За три дня до приезда Александры и Валерия Петровича в Богородское Михаил отправился проверить капканы, которые насторожил на колонка и лисицу. И на берегу засыпанной снегом старицы вдруг увидел цепь тигриных свежих следов.
Ну, след — это еще не зверь, но все же Михаил пошел осторожнее. Досадовал: тигр, если оголодал, и вынуть добычу из ловушки может или вообще распугает мелкое зверье… И точно — в том самом месте, где был поставлен капкан, неожиданно зашевелилось что-то темно-рыжее, раздался рев — пока не столько угрожающий, сколько предостерегающий.
Тигр!
Михаилу не раз приходилось видаться с тигром — и с глазу на глаз, и в компании охотников, но все равно: мгновенно прошибла испарина. Отскочив за ближнюю березу, сдвинул шапку на затылок, снял с предохранителя карабин.
Он стоял неподвижно, да и тигр не шевелился.

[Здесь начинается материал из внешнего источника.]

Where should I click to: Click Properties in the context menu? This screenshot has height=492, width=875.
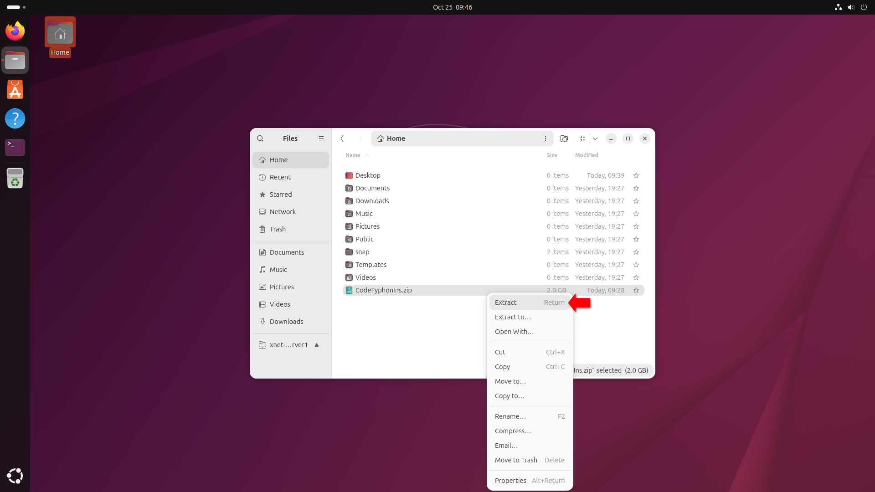(x=510, y=481)
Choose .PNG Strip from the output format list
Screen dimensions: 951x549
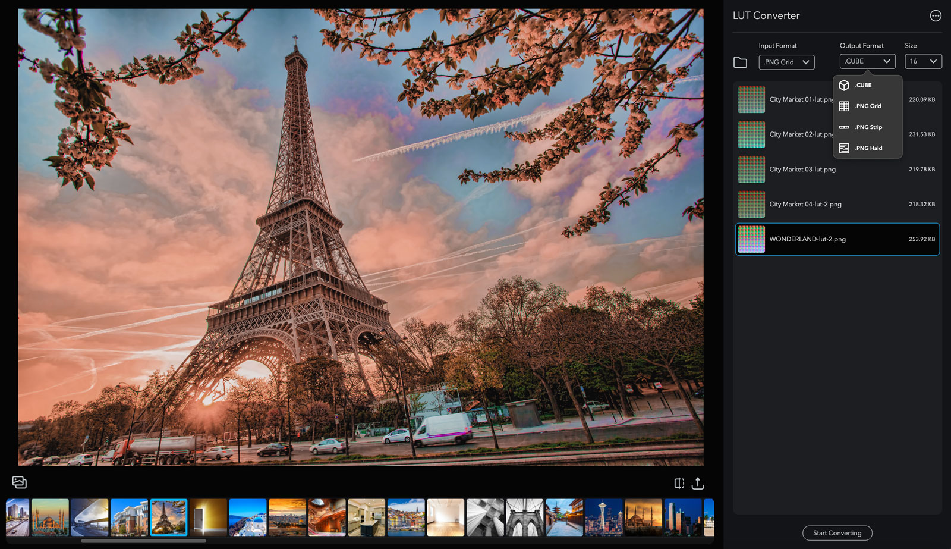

— Эй, амба-старик! — громким шепотом окликнул Михаил, подражая своему знакомому тонгасу, Филиппу Актанке. — Уходи подобру-поздорову! Ты мне не нужен — но и меня с моей добычей оставь! Уходи, слышишь?
Он старался быть почтительным. Тонгасы-охотники учили: «Мы, люди, приходим в тайгу — дом зверя. И должны вести себя как гости!»
Тигр не двигался. Желтые глаза его сверкали какой-то сдержанной, словно бы утомленной яростью. Наконец он отвел взор от человека и покосился влево.
Михаил повернул голову и увидел широкий волок, тянущийся вдоль русла старицы.
Вот те раз! Тигр-то в ловушке! Волочился же за ним обрубок дерева, который ловцы мягким тросиком привязывают к капкану, чтобы зверь, попавшись, мог передвигаться — да не мог уйти.
То и дело оглядываясь, Михаил выбрался из зарослей и ринулся в село. Там как раз отдыхала бригада тигроловов Крюковых, и уж они-то знали, как быть в этих случаях.
И впрямь — без лишних хлопот Крюковы опутали обезножевшего зверя сетью — он и не шибко сопротивлялся: не то растерян был, не то слишком измучен, — и приволокли в село. Однако вскоре выяснилось, что с этим нечаянным, «легким» тигром все надо начинать снова-здорово: едет телевидение.
Ничего не скажешь, долго пришлось уламывать бородачей Крюковых! Не раз и не два Михаила Невре, который оказался посредником, выпроваживали на матах, однако наконец он своего добился. Ну а подоспевший Игорь Малахов довершил дело с помощью трех «Наполеонов», которые он специально привез из города.
Где уж он их достал, о том не знал никто. Ни Крюковы, ни Михаил «Наполеонов» в жизни своей не видели, да и Александра, которая с Валерием Петровичем добрались до Богородского как раз к началу «боевых действий», была поражена экзотическим зрелищем этих трех черных бутылок на выскобленном деревянном столе едва ли не более, чем лицезрением пленника, который то все был спокоен, словно равнодушен к собственной участи, а то вдруг ожил, начал нервничать, заметался в своем узком деревянном ящике, сбитом из прочных кедровых плашек. Он бил лапами по стенам, словно старался сокрушить их, бешено грыз решетку.